The ordinance will make sure that 20 years from now downtown Quakertown still primarily will be a retail/restaurant/business district, explained council member Edward Scholl.

“It helps guide zoning for the highest and best use of properties in the downtown area,” said borough manager Scott McElree. “It’s advantageous not only to the community but also to businesses that eventually come into the borough. If we develop a vibrant downtown, it will benefit every business in the downtown.”

The zoning change, which has been in the works at least four years, was one of several items briefly touched on by council members during their Monday night work session, which served as an appetizer for actions they will take at their next regular meeting.
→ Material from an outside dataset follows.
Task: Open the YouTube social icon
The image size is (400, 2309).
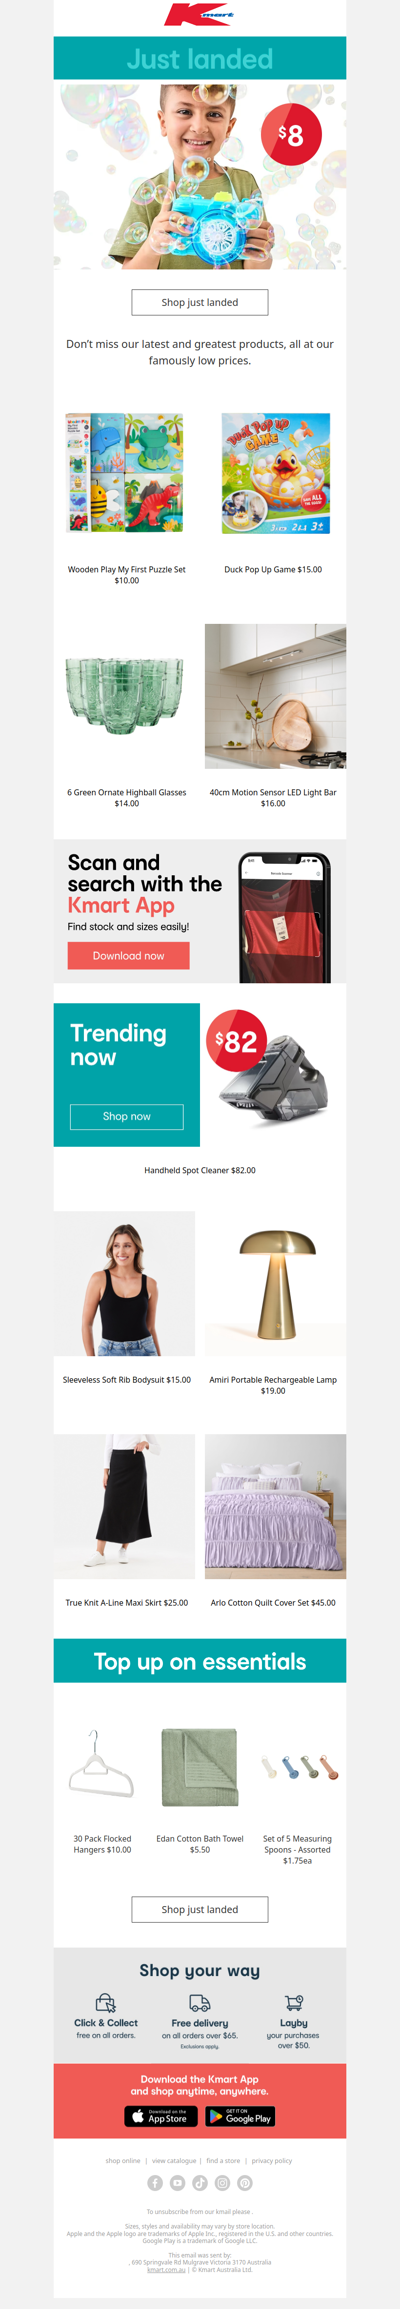Action: (177, 2183)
Council members gave not the slightest indication that any of the issues introduced will be hotly debated, either among themselves or by residents who may attend that Feb. 6 meeting.
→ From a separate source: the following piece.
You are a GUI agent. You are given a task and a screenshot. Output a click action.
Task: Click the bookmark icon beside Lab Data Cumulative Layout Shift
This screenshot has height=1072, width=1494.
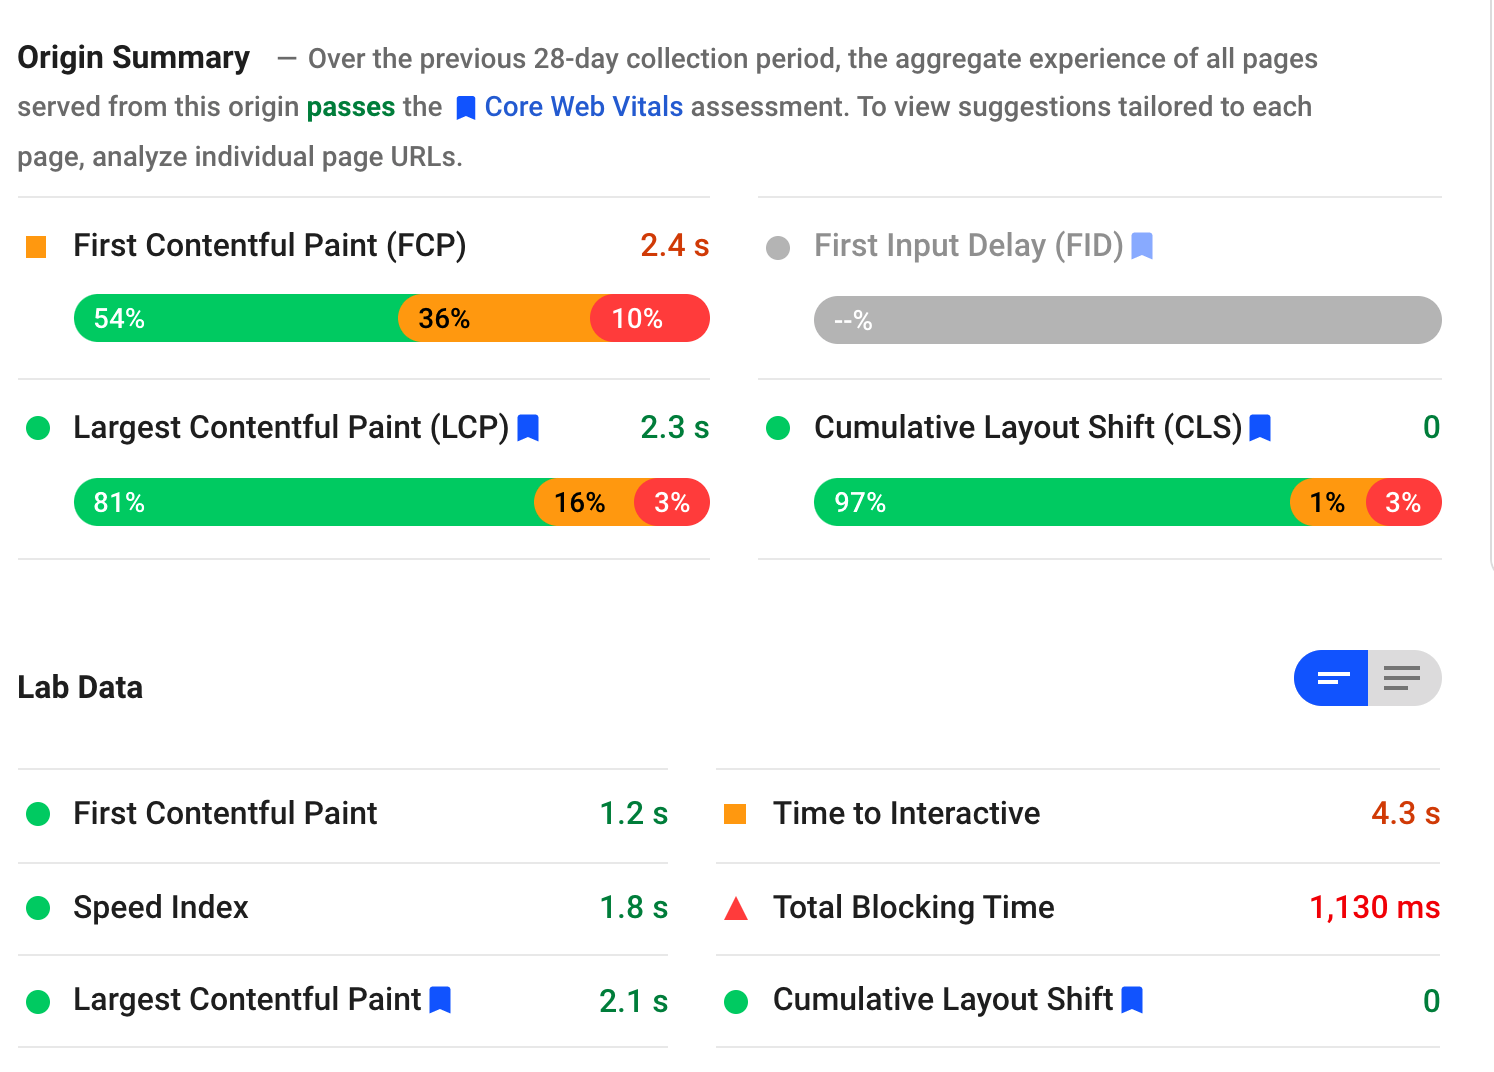1132,1000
Only three people attended the public work session, two of them reporters.

The proposed zoning change is ordinance 1198: Pedestrian-Oriented, Mixed-Used Overlay District. Scholl said it has been reviewed and cleared by both the borough and county planning commissions. He added borough council already has reviewed it, which may explain why no council members had any questions.

“It’s exciting to finally have this on the agenda for a vote,” said Scholl. “It’s been a long process.”
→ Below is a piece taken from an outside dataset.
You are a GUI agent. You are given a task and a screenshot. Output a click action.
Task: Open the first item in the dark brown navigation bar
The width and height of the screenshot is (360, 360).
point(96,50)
“Our zoning ordinances were contradictory,” he explained immediately after the session. “It was bad. Things that were really confusing were in there.

“The Bucks County Planning Commission sat down with us and we went through everything we wanted to see in the town. We created a special zone in the downtown from 5th Street to Hellertown Avenue. It protects those properties and gives them incentives for revitalization. That is in the LERTA district, which is a tax abatement program.”

Scholl said the new zoning “forces offices and residential up or out in the downtown” – meaning those uses either must be located above the street level of buildings or not in the town’s center.

He explained it will prohibit anyone from purchasing a street level storefront and converting it into apartments, but does not prevent having apartments above that storefront. “It makes sure that anything that goes on the first floor is restaurant or retail,” said Scholl. “There will be no housing on the first floor.”

He indicated potential developers who intend to invest in the center of town are excited about the new zoning because it shows the borough’s leaders intend to maintain the integrity of downtown Quakertown. He said it will limit any use that is “not the best fit for the downtown.”

Scholl said other parts of the ordinance incorporate the whole borough.

Also at its Feb. 6 meeting, council is expected to:

·      Approve a four-year contract with Asplundh Tree Expert Co. to do tree trimming around borough-owned electrical power lines. Council member David Erwin said the only bid came from Asplundh, adding it probably is the only company qualified to do that type of work. He said some of that pruning will be done around high voltage primary lines and added most of the work will be done in the first year. After the meeting, McElree said about $97,000 of the total cost of about $190,000 will be for work done in the first year. “That’s a good price,” said the borough manager of the total cost. “You save money by going out four years.”

·      Extend the Regional Household Hazardous Waste Collection Program for four more years, through 2016, with a 10 percent reduction in the annual cost.

·      Approve $65,000 in annual funding for the Quakertown fire department, money which is in the borough’s 2013 budget. Council will approve another annual fire department contribution in September: $80,000 for the truck fund.

·      Approve a $500 annual building and maintenance contribution for John Rivers Memorial VFW.

·      Approve a 2013 fee schedule, which council member Donald Rosenberger said includes “a few minor items that are increasing” – including a slight increase for swimming lessons.

·      Formally show its continued support for Quakertown Alive, the borough’s main street program, via a resolution. Rosenberger said that resolution is separate from council’s financial support for the program, which is done on an annual basis.

·      Recognize Feb. 7-14 as Congenital Heart Defect Awareness Week, to raise community awareness about that medical condition.